Importantly, eligibility for the federal income tax deductions established by the OBBBA, and the amount of any deduction, is determined by the individual taxpayer, subject to income thresholds and other statutory requirements. As currently drafted, however, Senate Bill S587-A does not expressly incorporate similar income-based limitations or clarify whether the deduction would be confined to the same categories of tipped occupations recognized under the OBBBA, leaving open questions regarding whether Governor Hochul’s proposal will ultimately align with federal eligibility rules. 

Employer Wage Reporting Obligations Under Federal Law

Because the OBBBA applies to both tips and overtime, the statute necessarily imposes more expansive employer reporting obligations than those contemplated under Governor Hochul’s proposal.
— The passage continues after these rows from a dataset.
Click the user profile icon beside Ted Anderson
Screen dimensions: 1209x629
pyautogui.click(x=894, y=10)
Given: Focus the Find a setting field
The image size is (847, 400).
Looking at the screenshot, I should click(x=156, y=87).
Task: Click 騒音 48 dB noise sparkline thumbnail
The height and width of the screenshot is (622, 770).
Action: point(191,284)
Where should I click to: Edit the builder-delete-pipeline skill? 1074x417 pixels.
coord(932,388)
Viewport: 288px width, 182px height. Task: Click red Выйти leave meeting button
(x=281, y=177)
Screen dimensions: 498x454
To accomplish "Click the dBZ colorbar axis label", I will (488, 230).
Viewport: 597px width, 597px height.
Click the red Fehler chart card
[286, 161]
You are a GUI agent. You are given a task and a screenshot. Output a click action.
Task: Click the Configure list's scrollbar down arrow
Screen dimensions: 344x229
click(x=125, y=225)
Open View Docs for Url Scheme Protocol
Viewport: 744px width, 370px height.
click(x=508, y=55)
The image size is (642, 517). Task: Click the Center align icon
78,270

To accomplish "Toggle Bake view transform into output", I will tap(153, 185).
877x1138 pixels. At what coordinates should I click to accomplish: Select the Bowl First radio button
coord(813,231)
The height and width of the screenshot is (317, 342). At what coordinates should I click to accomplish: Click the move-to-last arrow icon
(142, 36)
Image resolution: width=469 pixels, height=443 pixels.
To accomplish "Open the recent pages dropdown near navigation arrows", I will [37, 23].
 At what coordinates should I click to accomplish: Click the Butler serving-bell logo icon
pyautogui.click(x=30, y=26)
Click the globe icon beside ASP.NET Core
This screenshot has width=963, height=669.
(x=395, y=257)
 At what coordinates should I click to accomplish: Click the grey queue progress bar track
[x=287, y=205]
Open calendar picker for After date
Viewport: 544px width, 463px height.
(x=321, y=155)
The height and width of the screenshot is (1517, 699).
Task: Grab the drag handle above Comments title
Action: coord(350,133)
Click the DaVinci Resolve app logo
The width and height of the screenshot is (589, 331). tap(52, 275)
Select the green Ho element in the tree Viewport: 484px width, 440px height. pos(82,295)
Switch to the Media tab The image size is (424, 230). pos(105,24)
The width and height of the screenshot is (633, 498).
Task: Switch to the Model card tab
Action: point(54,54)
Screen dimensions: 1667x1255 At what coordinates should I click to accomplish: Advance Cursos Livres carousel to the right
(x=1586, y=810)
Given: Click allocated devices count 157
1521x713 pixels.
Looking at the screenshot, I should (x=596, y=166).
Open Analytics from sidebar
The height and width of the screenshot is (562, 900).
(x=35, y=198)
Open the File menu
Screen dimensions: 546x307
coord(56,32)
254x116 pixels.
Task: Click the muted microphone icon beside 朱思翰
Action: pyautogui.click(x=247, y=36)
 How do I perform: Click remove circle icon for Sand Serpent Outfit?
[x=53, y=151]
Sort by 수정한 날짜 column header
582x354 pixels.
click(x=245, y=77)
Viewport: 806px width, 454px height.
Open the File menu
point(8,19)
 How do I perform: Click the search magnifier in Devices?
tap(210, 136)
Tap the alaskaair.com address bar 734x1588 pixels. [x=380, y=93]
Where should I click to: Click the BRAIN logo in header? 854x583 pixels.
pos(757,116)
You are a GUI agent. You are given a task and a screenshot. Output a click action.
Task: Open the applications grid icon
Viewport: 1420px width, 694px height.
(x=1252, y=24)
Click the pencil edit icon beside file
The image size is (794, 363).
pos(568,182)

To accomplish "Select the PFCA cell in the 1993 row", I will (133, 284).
As previously reported, beginning in the 2026 tax year employers will be required to assist in substantiating employees’ eligibility for the new federal deductions through enhanced wage reporting. Specifically, employers must separately report qualified tips and overtime compensation on a newly revised W-2 Form. These reporting obligations are intended to enable employees to claim qualified tip and overtime deductions on their own individual income tax returns. 

Notably, however, the OBBBA does not change employers’ obligations to: 

  • Comply with existing minimum wage and overtime rules, including tip-credit requirements under the Fair Labor Standards Act and state law;
  • Withhold and remit federal income taxes and FICA taxes (Social Security and Medicare) on tips and overtime compensation, even if an employee may later qualify for a deduction on their personal tax return; or
  • Maintain accurate payroll and timekeeping records.

While tips are not generally treated as “wages” for wage-and-hour purposes, the portion of tips used to satisfy a tip credit remains relevant for minimum wage compliance, and tips remain taxable compensation subject to withholding and reporting requirements. 

In short, while the OBBBA introduces a new layer of wage reporting complexity, it does not alter employers’ underlying obligations to properly pay, track, withhold, and report compensation. 

Key Considerations for New York Employers

Governor Hochul’s proposal represents a politically and economically significant development for New York’s service economy, but its practical impact will depend on the final statutory language, accompanying regulations, anticipated guidance, and coordination with the tip and overtime wage reporting requirements under federal law. Employers should be mindful of several key considerations:

  • Federal and state tax deductions for employees do not alter employers’ wage-and-hour obligations. Tips and overtime compensation remain subject to federal and state payroll tax withholding and must continue to be paid, tracked, and reported in accordance with existing law.
  • Employers may face increased scrutiny regarding wage reporting accuracy, particularly where employees seek to maximize the benefit of the new deduction or exemption. Employers must ensure that their payroll systems can accurately capture and report both qualified tips and overtime compensation.
  • Clear employee communications will be critical, as employees may incorrectly assume that “no tax on tips” means the tips are no longer reportable or subject to payroll rules.
  • Employers should coordinate early to ensure accurate reporting and to avoid downstream compliance issues once revised W-2 forms are fully implemented.

We will continue to track these developments and provide updates as the governor’s proposal and Senate Bill S587-A move through the legislative process. Employers, however, should consult with experienced employment and tax counsel to ensure compliance with evolving reporting requirements and to avoid unintended wage-and-hour or payroll tax exposure ahead of the 2026 tax year.

Information contained in this publication is intended for informational purposes only and does not constitute legal advice or opinion, nor is it a substitute for the professional judgment of an attorney.